The decision to stop the trials was based on an analysis that suggested the trials were unlikely to improve people’s memory and thinking sufficiently by the end of the trial. Stopping the studies was not based on safety concerns.
Following a new analysis with a larger amount of data that became available after the trials stopped, Biogen has announced they plan to file for the market approval for aducanumab with American drug regulator, the FDA, in early 2020.
Biogen say that based on an analysis of data from study participants who were followed after the trials were halted, those who received greater exposure to high dose aducanumab showed a significant slowing in clinical decline.
The new announcement suggests that the Phase III trial EMERGE met its primary goal of showing a significant reduction in cognitive decline in people who took aducanumab. Biogen also believes that a subset of people involved in the ENGAGE trial also benefitted from high doses of the drug.

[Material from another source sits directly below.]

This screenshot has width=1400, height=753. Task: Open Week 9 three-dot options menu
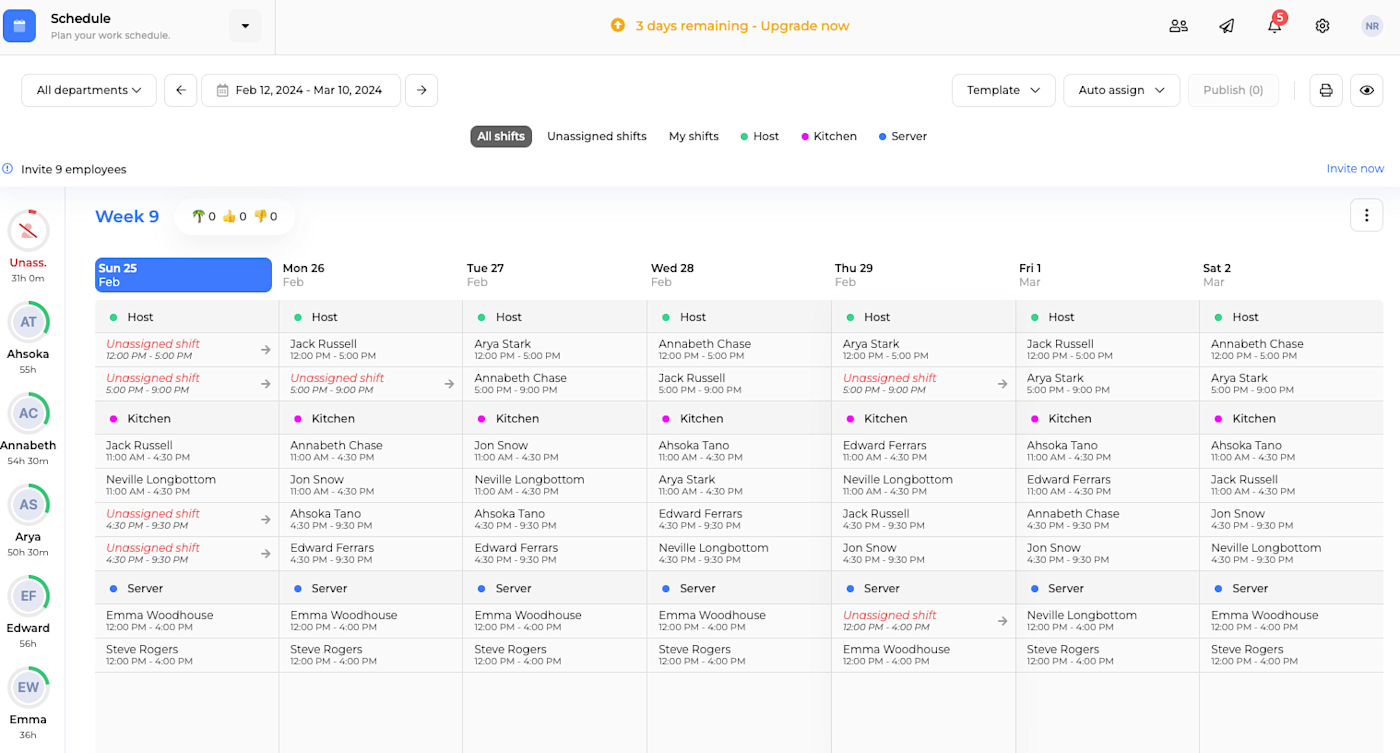1366,215

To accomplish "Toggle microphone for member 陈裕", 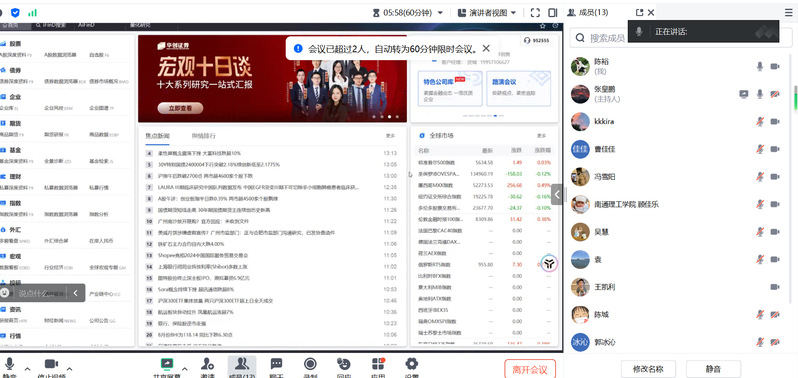I will click(759, 66).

Biogen is now planning a new study to re-offer the drug to eligible participants from their earlier trials of aducanumab. The drug will need to be approved by regulators before it could be offered more widely to the general population.
Hilary Evans, Chief Executive at Alzheimer’s Research UK, said:
“People affected by Alzheimer’s have waited a long time for a life-changing new treatment and this exciting announcement offers new hope that one could be in sight.
“Taking another look at aducanumab is a positive step for all those who took part in the clinical trials and the worldwide dementia research community. As more data emerges, we hope it will spark global discussions about the next steps for delivering much-needed treatments into people’s hands.
“The FDA will now assess the new data and its strengths and limitations before deciding about whether aducanumab should be made widely available in the US. At Alzheimer’s Research UK, we are already bringing together regulators and drug developers to help speed up the delivery of promising new treatments towards patients. This important work now has renewed urgency.
“It’s only through a sustained commitment to dementia research that will we make breakthroughs possible that keep people connected to their families, their worlds and themselves for longer.”